21 January 2006 - Saturday

HarperCollins weblogs | Australian literary fiction

       HarperCollins weblogs

       We added a new sub-listing to our literary weblogs links-page, of publisher weblogs, and are surprised (and pleased) that they seem to be proliferating faster than we can keep track.
       Most surprising is that a major is among those leading the way -- HarperCollins, which has a hand in no less than three relatively new weblogs:
  • CruelestMonth.com -- perhaps the most obviously tied-in and commercial of the lot, but it focusses on poetry !

  • The Olive Reader -- Harper Perennial has its own fairly independent-minded weblog

  • Publishing Insider -- marketing man Carl Lennertz -- "of HarperCollins" -- looks at "books, music, movies and life in general"
       It's still early days, and it'll take a while for them to find their footing, but this ain't a bad start.
       So where are all the other publisher weblogs -- and will this be the big literary weblog-trend of 2006 ?
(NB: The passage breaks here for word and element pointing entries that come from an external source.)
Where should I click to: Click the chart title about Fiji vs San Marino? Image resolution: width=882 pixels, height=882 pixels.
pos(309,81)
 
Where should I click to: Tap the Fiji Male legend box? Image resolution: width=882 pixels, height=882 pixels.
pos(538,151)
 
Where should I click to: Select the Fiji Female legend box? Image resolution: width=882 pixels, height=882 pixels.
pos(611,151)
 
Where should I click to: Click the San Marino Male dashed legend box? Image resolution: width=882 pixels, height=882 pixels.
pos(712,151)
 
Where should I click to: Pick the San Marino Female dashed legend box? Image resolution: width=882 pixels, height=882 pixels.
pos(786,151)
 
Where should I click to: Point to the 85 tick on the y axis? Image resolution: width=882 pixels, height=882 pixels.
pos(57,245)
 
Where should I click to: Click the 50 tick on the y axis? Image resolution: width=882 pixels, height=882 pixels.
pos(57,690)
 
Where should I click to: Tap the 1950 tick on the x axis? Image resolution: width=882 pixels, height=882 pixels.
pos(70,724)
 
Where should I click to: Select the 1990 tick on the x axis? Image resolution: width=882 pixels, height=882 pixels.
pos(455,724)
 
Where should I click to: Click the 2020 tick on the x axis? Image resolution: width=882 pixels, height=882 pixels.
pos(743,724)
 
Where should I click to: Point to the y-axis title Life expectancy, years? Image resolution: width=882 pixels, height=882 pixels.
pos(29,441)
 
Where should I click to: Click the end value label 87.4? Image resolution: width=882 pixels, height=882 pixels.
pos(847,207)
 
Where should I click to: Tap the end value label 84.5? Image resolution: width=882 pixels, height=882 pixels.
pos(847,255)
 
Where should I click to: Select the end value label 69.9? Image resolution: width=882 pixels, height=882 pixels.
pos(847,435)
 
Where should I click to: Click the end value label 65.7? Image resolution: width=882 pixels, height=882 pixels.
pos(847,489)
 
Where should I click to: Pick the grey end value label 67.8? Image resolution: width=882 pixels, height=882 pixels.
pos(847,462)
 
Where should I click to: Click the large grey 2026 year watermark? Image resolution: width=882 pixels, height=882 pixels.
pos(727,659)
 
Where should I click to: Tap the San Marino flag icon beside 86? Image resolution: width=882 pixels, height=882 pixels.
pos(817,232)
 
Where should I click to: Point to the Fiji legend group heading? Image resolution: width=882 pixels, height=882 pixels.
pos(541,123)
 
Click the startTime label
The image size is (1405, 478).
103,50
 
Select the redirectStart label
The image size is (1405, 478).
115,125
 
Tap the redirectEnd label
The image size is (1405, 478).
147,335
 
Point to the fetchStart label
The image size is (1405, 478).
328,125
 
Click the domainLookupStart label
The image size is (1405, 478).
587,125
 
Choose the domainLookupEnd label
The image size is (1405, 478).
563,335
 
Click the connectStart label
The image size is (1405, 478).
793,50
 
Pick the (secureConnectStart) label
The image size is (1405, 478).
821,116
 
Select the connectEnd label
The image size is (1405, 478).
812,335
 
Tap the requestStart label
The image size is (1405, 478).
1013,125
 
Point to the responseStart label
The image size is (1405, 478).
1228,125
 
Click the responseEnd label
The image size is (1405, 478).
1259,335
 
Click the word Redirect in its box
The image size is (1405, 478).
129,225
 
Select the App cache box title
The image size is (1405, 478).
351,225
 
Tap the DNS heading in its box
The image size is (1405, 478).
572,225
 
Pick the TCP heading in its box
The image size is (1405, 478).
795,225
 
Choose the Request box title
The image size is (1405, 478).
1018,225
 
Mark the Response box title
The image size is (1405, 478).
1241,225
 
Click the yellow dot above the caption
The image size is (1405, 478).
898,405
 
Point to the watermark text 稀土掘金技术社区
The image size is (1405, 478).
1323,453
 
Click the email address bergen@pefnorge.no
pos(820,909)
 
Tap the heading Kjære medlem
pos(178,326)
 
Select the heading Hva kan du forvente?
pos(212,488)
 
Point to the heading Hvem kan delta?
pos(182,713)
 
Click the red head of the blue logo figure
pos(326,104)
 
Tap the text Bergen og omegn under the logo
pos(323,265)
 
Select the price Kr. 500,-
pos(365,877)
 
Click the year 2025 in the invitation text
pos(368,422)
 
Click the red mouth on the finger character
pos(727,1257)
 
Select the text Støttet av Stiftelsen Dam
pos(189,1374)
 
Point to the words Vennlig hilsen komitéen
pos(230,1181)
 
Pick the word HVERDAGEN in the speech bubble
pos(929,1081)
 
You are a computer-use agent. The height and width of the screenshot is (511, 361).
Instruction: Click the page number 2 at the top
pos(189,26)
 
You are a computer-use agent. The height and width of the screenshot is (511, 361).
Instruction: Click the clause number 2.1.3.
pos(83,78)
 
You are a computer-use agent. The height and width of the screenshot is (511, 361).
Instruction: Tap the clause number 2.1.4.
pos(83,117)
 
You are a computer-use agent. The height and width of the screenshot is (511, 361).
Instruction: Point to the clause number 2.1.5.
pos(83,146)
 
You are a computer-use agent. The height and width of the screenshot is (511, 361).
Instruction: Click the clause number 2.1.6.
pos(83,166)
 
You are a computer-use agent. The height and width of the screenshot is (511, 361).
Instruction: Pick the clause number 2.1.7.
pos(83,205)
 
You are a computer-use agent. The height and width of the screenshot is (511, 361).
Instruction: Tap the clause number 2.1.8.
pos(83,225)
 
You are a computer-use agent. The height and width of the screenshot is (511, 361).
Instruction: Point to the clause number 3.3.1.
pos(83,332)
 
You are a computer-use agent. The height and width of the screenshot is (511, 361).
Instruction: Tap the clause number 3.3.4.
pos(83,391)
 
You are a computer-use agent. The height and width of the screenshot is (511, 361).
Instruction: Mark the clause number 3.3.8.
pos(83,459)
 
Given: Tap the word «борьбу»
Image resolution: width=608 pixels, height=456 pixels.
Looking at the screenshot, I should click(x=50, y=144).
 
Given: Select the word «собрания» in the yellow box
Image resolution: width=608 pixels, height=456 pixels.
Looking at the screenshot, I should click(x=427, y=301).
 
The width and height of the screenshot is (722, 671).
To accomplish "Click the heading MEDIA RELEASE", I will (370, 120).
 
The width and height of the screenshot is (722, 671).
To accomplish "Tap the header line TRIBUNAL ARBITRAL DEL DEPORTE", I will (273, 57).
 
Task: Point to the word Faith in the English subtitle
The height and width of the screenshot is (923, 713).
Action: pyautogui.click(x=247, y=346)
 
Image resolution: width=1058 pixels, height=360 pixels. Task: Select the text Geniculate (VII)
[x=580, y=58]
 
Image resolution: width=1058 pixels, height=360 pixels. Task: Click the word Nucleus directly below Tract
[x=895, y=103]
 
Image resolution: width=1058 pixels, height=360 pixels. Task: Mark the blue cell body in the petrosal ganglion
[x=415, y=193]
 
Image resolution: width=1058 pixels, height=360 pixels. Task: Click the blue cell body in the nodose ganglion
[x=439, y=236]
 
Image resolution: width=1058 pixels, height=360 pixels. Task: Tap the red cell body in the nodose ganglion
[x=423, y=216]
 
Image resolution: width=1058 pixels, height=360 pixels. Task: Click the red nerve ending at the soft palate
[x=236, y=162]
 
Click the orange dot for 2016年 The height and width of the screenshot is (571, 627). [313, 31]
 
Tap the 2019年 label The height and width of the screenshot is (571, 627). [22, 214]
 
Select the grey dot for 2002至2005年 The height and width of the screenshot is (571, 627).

(Posted by: complete review)    - permanent link -



       Australian literary fiction

       So how is literary fiction faring down under ? In Small, but perfectly formed in The Age Aviva Tuffield considers the question.
       Some interesting (and troubling) stats:
According to research by Mark Davis, who teaches in the Publishing and Communications program at the University of Melbourne, Australia's multinational publishers together with Allen & Unwin published 60 literary novels in 1996 and only 32 last year.

Another indicator is that entries to Australia's leading literary prize, the Miles Franklin Award, have declined from 84 in 1997 to 43 this year. A further cause for concern is that recent figures show that the value of sales of Australian fiction fell from $125.2 million in 2001-02 to $73.1 million in 2003-04.